What is needed. Return the records below exactly; pictures stay out.

Task inputs.

Segment Open

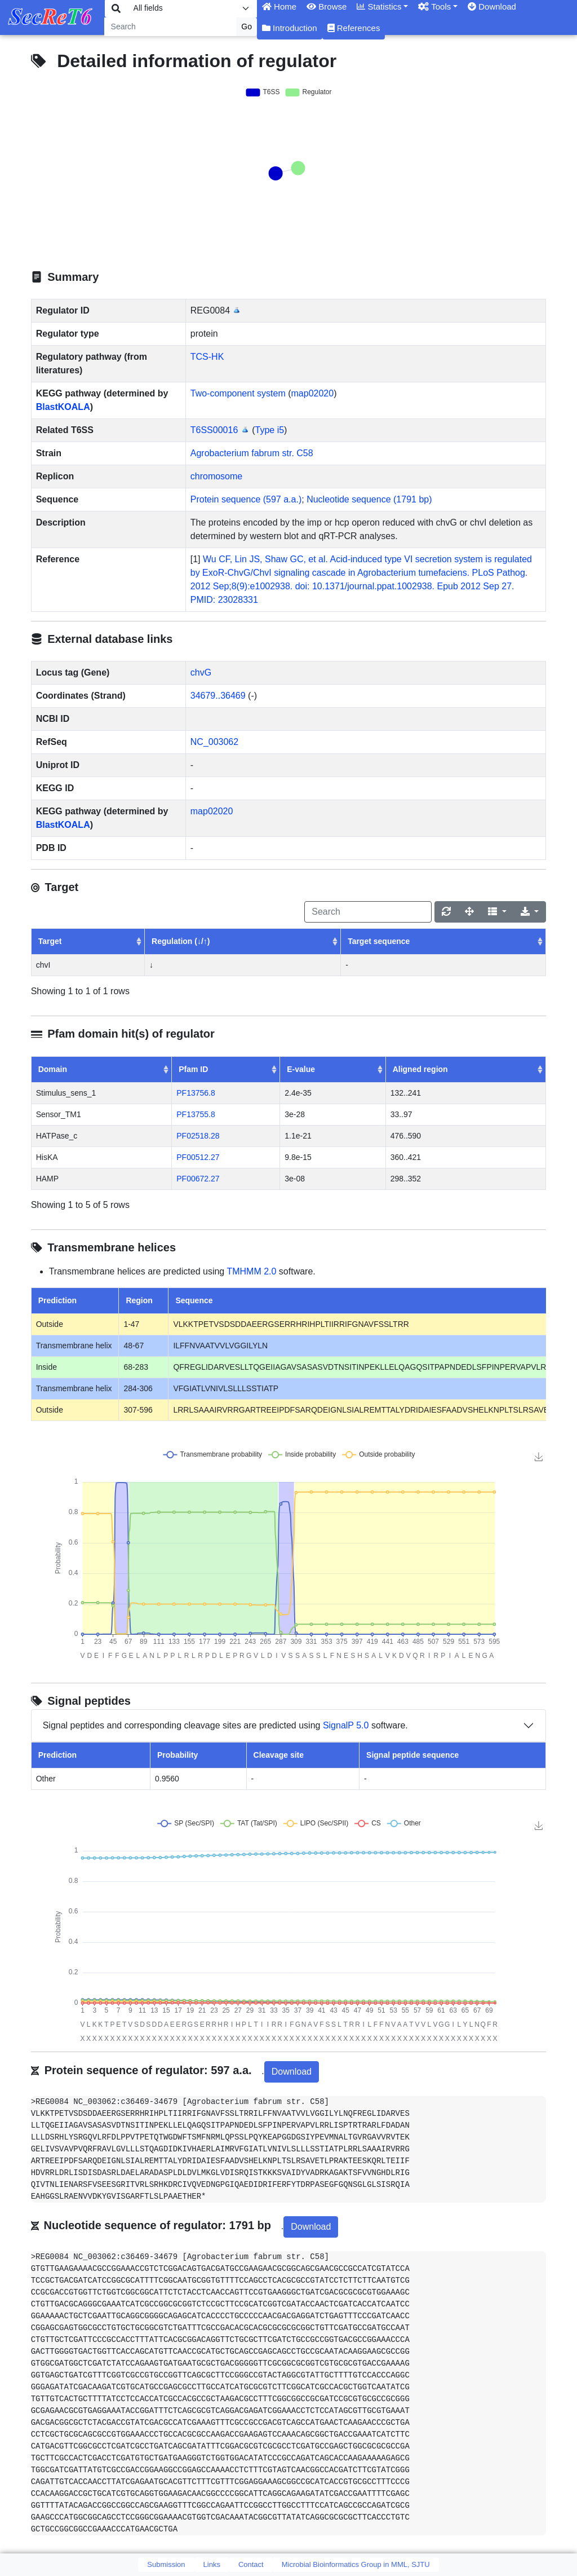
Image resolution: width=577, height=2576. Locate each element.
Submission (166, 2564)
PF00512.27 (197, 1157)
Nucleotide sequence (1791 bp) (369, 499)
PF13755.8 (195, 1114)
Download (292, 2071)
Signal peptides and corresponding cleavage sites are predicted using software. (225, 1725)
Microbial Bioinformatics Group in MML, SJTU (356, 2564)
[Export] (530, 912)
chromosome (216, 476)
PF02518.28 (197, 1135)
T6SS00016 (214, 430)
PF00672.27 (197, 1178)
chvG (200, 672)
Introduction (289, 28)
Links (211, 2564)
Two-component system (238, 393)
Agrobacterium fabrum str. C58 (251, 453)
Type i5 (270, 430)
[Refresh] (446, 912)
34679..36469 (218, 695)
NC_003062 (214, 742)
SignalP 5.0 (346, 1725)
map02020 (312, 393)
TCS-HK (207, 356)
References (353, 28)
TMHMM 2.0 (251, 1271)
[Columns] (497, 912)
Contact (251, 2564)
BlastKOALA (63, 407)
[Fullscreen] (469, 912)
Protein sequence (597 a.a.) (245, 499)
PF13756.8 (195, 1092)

Segment Closed

Answer to the exercise.
Image resolution: width=577, height=2576. Locate each element.
Submission (166, 2564)
PF00512.27 (197, 1157)
Nucleotide sequence (1791 bp) (369, 499)
PF13755.8 (195, 1114)
Download (292, 2071)
Signal peptides and corresponding cleavage sites are predicted using software. (225, 1725)
Microbial Bioinformatics Group in MML, SJTU (356, 2564)
[Export] (530, 912)
chromosome (216, 476)
PF02518.28 (197, 1135)
T6SS00016 (214, 430)
PF00672.27 (197, 1178)
chvG (200, 672)
Introduction (289, 28)
Links (211, 2564)
Two-component system (238, 393)
Agrobacterium fabrum str. C58 (251, 453)
Type i5 (270, 430)
[Refresh] (446, 912)
34679..36469 (218, 695)
NC_003062 (214, 742)
SignalP 5.0 (346, 1725)
map02020 (312, 393)
TCS-HK (207, 356)
References (353, 28)
TMHMM 2.0 (251, 1271)
[Columns] (497, 912)
Contact (251, 2564)
BlastKOALA (63, 407)
[Fullscreen] (469, 912)
Protein sequence (597 a.a.) (245, 499)
PF13756.8 (195, 1092)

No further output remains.